What to do :: Only the lines from the one containing "This screenshot has height=596, width=640." through the end of the listing below belong in your answer; retype them exactly.

Material for this task ::
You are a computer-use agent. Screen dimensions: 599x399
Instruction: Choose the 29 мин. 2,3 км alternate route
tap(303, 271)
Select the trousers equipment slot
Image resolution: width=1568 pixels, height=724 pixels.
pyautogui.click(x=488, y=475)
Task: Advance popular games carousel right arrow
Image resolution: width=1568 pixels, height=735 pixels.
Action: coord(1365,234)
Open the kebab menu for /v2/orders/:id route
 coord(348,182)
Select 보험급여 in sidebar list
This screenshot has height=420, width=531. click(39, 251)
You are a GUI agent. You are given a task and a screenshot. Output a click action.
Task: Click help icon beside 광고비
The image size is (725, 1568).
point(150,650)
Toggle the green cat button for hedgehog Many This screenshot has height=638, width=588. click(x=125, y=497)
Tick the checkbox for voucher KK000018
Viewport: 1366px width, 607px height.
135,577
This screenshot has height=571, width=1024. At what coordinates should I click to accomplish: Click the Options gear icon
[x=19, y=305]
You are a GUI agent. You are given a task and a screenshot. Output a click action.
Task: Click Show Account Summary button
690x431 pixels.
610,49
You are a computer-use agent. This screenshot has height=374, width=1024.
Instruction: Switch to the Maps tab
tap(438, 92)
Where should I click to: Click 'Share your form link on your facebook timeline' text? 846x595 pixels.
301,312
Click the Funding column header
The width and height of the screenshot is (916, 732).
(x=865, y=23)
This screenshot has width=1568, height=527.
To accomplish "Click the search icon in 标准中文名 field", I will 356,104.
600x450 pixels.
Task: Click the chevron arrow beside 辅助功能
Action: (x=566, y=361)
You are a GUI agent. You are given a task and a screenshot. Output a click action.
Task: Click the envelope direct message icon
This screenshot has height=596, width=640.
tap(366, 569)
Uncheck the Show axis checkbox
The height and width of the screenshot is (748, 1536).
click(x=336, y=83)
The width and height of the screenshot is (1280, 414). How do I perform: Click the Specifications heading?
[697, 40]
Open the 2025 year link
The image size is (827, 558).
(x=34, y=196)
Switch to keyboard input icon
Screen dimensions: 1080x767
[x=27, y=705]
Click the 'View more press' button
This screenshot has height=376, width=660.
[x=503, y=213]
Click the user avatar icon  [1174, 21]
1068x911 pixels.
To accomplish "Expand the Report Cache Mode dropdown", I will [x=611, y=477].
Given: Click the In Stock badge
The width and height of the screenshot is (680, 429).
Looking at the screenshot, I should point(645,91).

Answer to the exercise ::
This screenshot has height=596, width=640.
tap(366, 569)
Uncheck the Show axis checkbox
The height and width of the screenshot is (748, 1536).
click(x=336, y=83)
The width and height of the screenshot is (1280, 414). How do I perform: Click the Specifications heading?
[697, 40]
Open the 2025 year link
The image size is (827, 558).
(x=34, y=196)
Switch to keyboard input icon
Screen dimensions: 1080x767
[x=27, y=705]
Click the 'View more press' button
This screenshot has height=376, width=660.
[x=503, y=213]
Click the user avatar icon  [1174, 21]
1068x911 pixels.
To accomplish "Expand the Report Cache Mode dropdown", I will [x=611, y=477].
Given: Click the In Stock badge
The width and height of the screenshot is (680, 429).
Looking at the screenshot, I should point(645,91).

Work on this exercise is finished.